Dharma Gita berasal dari kata dharma yang artinya kebajikan, kesucian, kebenaran dan Gita artinya nyanyian. Jadi “Dharma Gita” adalah nyanyian tentang kebenaran , kesucian, atau kerohanian yang dilantunkan dalam kegiatan upacara keagamaan. Tujuannya adalah dapat menumbuhkan rasa bhakti, menumbuhkan rasa ketulusan keheningan hati dalam memuja Ida Sanghyang Widhi. Fungsi Dharma Gita secara umum sebagai media untuk menumbuh kembangkan rasa keagamaan dalam pelaksanaan Dharma Agama. Dalam Agama Hindu, rasa keagamaan ditumbuhkan dengan ramuan Rasa Guna Bhoga dan Rasa Bhasa Basita yang diserap melalui Panca Golaka yaitu lima kemampuan persepsi atau daya tangkap indrya dalam bentuk tan matra.

Dalam Vrhaspatitattwa 33 disebutkan:
Ikang śabda tanmãtra dadi talinga, pinaka pangřengö pakénanya, ikang sparsatanmãtra dadi kulit, pinaka pangrasa panas tis pankénanya, ikang rũpatanmãtra dadi mata pinaka panon pakénannya, ikang rasatanmãtra dadi hilat pinaka pangrasa pakénanya, yan pamukti sadrasa, ikang gandhatanmãtra dadi irung pinaka pangambung gandhabo awangi pakénanya, apan ika pinaka golakaning indriyeka sampun ingujar ngũni.

Kemudian yang mengikuti Panca Budhi Indria yaitu lima indriya penyedar (Srotendrya, Tuakindrya, Caksundrya, Jihwendrya, dan Granendrya). Dari rasa-rasa tersebut timbulnya rasa cinta kasih melalui tembang-tembang yang dilantunkan umumnya oleh orang tua kepada anak- anaknya yang diharapkan akan tumbuh menjadi anak yang “SUPUTRA” berdasarkan harapan-harapan yang terkandung dalam tiga Adnyana Sakti yakni, Sang Hyang Gurureka, Sang Hyang Saraswati, dan Sang Hyang Kawiswara.

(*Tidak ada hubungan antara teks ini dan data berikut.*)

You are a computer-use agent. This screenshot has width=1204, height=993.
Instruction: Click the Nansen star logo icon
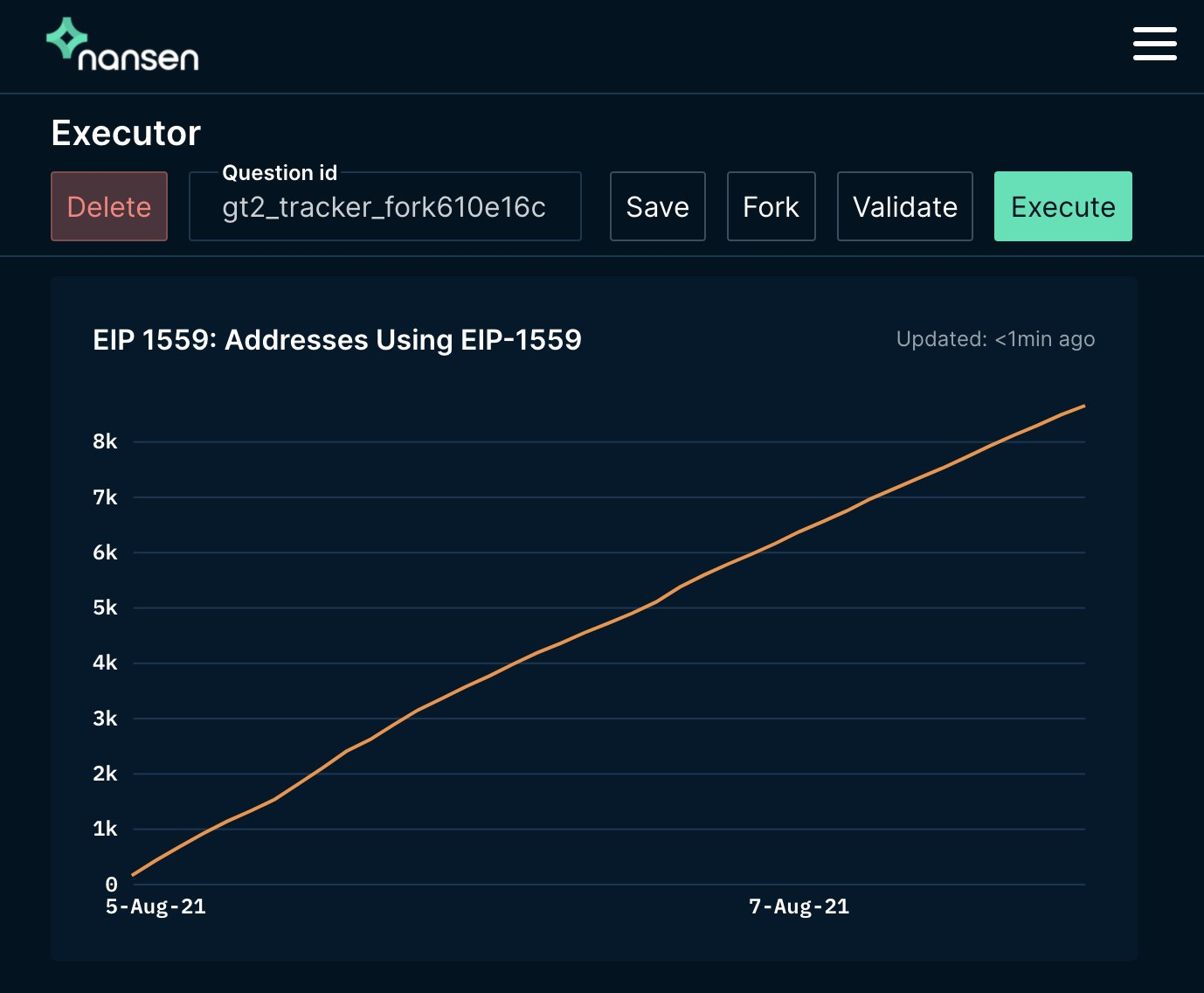66,38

Dharma gita juga disampaikan dengan cara berjenjang oleh orangtua kita mulai dari yang ringan dan yang lucu, yang tak beraturan, anak anak yang baru mulai nyloteh mulai belajar berbicara, belum bisa merangkai kata-kata sampai dengan yang penuh dengan makna seperti Sekar Rare dan Sekar alit, Sekar madya, Sekar Agung, Palawakya dan Sloka dan Sruti. Semua hal tersebut disampaikan dengan berjenjang/hirarki, yang disesuaikan dengan pertumbuhan dan perkembangan putra-putrinya. Seperti terlihat dalam beberapa contoh Sekar Rare berikut.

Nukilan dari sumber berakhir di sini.